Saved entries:
------------------------------------
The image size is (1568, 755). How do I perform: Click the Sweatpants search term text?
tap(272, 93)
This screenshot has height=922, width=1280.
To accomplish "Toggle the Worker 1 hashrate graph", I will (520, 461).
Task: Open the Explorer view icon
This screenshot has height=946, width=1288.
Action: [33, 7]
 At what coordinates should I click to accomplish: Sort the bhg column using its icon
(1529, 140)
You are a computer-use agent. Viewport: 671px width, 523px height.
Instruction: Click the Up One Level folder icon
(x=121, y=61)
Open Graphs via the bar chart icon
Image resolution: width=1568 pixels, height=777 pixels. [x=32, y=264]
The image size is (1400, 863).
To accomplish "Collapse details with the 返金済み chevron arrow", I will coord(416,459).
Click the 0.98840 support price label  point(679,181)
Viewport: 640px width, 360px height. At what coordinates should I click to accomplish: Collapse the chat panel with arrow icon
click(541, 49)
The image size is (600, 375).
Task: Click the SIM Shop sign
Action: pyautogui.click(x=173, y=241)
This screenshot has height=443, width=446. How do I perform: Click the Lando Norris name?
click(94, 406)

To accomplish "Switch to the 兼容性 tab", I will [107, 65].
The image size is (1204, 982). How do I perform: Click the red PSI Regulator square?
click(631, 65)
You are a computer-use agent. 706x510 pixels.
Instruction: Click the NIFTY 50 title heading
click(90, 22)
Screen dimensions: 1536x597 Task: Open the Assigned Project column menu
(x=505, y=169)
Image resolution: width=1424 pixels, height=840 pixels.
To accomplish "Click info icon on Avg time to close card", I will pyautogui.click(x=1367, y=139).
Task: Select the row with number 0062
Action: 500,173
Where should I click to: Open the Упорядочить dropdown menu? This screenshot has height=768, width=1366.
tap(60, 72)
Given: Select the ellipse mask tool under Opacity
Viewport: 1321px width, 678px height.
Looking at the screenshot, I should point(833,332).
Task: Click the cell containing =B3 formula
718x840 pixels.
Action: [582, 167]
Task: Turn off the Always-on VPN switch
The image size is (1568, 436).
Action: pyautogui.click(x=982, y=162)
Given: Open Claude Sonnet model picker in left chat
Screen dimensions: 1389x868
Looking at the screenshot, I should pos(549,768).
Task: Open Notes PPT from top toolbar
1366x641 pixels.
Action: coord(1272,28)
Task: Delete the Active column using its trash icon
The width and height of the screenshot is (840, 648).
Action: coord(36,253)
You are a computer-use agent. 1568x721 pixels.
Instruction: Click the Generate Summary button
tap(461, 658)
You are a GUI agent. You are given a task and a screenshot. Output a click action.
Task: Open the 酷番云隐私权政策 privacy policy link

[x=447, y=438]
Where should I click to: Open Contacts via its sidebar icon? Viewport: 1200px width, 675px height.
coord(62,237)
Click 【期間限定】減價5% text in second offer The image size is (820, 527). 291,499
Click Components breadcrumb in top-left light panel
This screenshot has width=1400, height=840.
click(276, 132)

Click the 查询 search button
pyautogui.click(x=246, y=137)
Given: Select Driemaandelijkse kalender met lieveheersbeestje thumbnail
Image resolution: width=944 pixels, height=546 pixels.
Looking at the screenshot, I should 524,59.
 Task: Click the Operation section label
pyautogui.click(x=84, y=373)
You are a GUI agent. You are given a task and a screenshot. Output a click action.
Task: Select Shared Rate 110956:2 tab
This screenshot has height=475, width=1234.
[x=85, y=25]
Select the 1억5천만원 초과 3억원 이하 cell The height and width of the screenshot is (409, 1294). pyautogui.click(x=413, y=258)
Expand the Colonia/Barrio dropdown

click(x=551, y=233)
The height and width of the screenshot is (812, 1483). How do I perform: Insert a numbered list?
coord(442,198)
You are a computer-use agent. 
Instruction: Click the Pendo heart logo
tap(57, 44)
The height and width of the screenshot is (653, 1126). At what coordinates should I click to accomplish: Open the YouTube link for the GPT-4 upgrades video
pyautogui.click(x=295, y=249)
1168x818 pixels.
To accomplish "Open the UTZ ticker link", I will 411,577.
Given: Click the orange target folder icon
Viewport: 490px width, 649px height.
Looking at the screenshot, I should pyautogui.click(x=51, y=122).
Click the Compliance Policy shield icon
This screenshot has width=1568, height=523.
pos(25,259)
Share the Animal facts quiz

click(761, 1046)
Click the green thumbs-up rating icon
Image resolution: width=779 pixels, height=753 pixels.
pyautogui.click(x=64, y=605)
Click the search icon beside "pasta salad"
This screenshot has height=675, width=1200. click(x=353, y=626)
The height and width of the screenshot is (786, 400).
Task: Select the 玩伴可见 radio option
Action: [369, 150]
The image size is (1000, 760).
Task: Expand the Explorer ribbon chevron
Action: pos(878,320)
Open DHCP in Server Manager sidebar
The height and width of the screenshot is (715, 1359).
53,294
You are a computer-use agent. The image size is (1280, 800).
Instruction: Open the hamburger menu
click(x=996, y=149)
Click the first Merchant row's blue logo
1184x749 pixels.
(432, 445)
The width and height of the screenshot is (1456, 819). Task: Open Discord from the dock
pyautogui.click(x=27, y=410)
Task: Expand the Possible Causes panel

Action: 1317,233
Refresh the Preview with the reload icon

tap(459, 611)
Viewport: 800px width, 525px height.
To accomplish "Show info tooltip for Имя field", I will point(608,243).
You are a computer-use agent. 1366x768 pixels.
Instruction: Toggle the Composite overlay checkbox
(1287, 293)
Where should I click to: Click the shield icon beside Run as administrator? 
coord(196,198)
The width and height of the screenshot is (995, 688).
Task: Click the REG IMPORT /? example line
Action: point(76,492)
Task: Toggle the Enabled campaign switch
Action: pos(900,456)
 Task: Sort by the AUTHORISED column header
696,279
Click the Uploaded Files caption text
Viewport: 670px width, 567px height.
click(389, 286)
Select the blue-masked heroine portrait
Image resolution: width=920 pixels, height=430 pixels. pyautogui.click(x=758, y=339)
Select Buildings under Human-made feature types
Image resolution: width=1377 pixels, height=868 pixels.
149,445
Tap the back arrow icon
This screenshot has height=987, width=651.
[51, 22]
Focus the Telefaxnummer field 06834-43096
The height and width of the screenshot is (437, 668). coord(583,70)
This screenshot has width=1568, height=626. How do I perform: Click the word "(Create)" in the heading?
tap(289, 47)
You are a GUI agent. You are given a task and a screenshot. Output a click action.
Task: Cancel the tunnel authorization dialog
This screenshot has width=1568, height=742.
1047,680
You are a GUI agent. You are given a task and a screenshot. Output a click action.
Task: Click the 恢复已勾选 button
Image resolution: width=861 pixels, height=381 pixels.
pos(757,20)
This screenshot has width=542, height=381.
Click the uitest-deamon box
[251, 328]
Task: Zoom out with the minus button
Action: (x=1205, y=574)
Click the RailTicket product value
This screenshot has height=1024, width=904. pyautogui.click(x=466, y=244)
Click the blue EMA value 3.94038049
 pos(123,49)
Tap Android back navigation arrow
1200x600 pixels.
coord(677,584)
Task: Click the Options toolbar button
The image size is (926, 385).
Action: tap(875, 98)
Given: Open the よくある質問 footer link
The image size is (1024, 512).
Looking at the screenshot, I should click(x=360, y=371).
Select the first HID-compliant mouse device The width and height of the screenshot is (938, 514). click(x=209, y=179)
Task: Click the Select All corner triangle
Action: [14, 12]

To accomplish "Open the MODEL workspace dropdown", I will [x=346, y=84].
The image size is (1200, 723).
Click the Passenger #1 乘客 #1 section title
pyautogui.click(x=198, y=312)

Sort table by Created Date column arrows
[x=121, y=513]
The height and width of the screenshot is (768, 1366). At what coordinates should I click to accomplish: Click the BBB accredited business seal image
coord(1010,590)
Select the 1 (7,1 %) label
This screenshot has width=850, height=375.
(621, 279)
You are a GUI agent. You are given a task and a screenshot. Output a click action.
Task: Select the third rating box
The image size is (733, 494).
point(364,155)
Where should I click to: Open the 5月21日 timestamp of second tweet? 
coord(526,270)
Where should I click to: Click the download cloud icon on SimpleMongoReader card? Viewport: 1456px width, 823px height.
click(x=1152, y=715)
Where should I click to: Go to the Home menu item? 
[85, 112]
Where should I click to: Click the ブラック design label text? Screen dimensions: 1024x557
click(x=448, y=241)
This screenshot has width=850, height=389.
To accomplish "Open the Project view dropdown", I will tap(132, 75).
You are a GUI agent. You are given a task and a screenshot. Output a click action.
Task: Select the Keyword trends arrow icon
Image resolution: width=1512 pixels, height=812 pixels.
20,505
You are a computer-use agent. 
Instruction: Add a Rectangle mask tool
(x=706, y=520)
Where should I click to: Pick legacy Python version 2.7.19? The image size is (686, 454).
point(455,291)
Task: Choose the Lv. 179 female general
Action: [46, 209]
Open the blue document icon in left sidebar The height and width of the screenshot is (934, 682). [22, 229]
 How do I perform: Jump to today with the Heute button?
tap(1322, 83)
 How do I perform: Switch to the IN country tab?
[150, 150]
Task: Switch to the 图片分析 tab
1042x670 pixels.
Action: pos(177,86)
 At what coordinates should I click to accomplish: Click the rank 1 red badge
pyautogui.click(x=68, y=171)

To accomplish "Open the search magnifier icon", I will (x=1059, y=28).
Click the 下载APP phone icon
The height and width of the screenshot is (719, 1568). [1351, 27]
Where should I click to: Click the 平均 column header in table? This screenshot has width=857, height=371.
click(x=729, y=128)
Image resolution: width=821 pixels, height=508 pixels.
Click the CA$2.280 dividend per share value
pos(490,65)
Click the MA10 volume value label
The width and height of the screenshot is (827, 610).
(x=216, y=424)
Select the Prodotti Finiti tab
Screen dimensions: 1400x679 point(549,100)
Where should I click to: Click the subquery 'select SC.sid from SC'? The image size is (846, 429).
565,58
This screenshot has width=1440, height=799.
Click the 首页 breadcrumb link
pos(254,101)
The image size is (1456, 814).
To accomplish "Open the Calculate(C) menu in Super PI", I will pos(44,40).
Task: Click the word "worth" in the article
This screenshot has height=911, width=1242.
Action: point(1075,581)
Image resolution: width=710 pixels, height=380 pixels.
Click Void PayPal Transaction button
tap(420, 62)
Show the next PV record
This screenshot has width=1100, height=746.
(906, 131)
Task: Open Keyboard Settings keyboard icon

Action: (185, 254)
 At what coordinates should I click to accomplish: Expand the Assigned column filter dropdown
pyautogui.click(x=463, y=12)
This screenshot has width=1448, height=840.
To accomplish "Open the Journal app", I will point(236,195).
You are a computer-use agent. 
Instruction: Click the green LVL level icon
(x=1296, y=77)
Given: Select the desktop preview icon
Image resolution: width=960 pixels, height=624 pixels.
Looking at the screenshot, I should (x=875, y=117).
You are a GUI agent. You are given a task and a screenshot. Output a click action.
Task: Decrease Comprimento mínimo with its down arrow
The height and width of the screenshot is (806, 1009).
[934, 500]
------------------------------------
* **WRITTEN REQUEST**
Rewrite the lines of the saved entries, starting at the line containing "Select Buildings under" and ending at the line containing "The height and width of the screenshot is (437, 668).", as a Markdown table with the columns No. and Line. Number each row and leave out any blank lines.

* **SOLUTION BELOW**
| No. | Line |
|---|---|
| 1 | Select Buildings under Human-made feature types |
| 2 | Image resolution: width=1377 pixels, height=868 pixels. |
| 3 | 149,445 |
| 4 | Tap the back arrow icon |
| 5 | This screenshot has height=987, width=651. |
| 6 | [51, 22] |
| 7 | Focus the Telefaxnummer field 06834-43096 |
| 8 | The height and width of the screenshot is (437, 668). coord(583,70) |